Surveying the ‘golden’ landscape – by David Levenstein ( – September 25, 2015)

To see what this means for the ultimate store of wealth.

Gold prices retreated on Monday after a strong rebound last week after the US Federal Reserve announced that it will not be raising interest rates.

In what has become the most highly anticipated meeting of the Federal Open Market Committee (FOMC), the Fed announced that it was going to maintain its current policies, and left the policy rate at 0.125%. Yet, the accompanying statement and the economic projections came in more dovish than expected. The Fed showed concerns over the negative impacts of the recent global financial market volatility, as well as rapid slowdown in China and other emerging markets, on growth and inflation outlook.

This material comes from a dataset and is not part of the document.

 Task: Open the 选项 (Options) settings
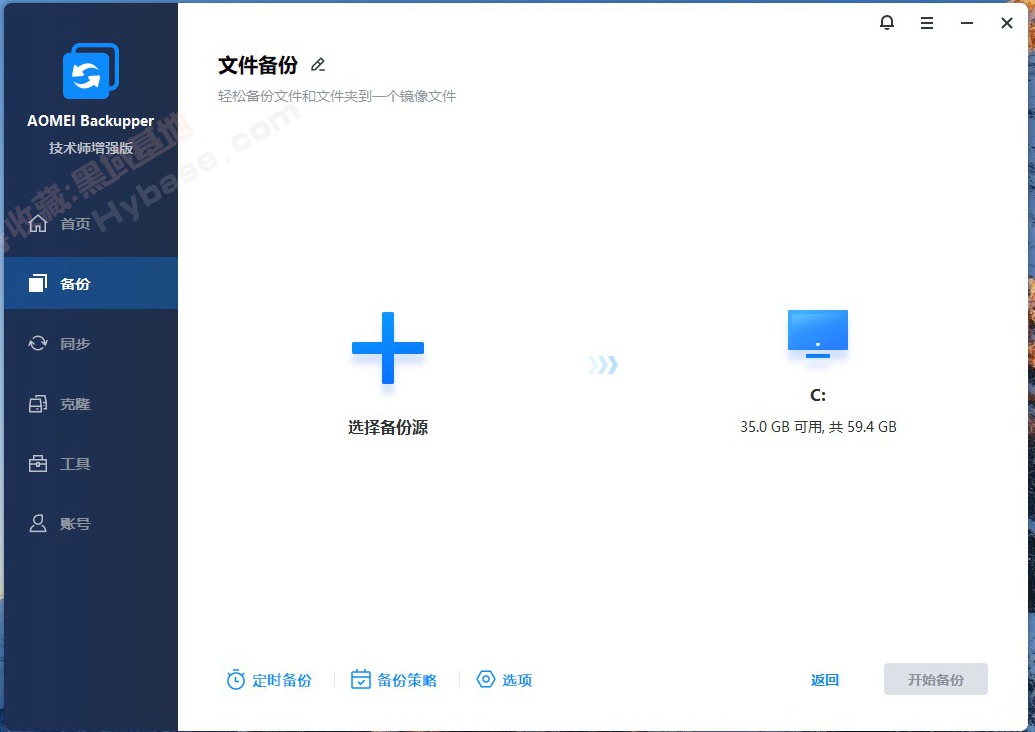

In her press conference, Fed Chairwoman Janet Yellen made it clear that the U.S labour market is close to full employment, and that she’s reasonably confident that the inflation rate will drift back up to around 2% eventually.

While gold prices were given a boost on Thursday and Friday, after the Fed announced that it will not be raising interest rates, the U.S dollar tumbled but later staged a strong recovery towards the weekly close. However the greenback still closed the week as the second weakest major currency, after Euro. The dollar index dipped to as low as 94.06 last week but recovered to close at 94.86.

Seven years ago on September 15, 2008, the US government’s total debt was $9.6 trillion. Today it’s over $18 trillion… and once they raise the debt ceiling (which is inevitable) the debt will rise overnight to over $19 trillion– twice as much in seven years.

In 2008 the entirety of the Fed’s balance sheet was just $924 billion. And the total of its reserves and capital amounted to $40 billion, roughly 4.3% of its total assets.

Today the Fed’s balance sheet has exploded to $4.5 trillion, nearly five times as large. Yet its total capital has collapsed to just 1.3% of total assets. And, its assets are things like US government bonds.

Over the last several years the Fed has essentially printed trillions of dollars and which it has used to buy US government bonds. This has all been done at almost zero interest rates. Currently the Fed is holding some $4.5 trillion worth of existing bonds, most of which they purchased when interest rates were basically zero.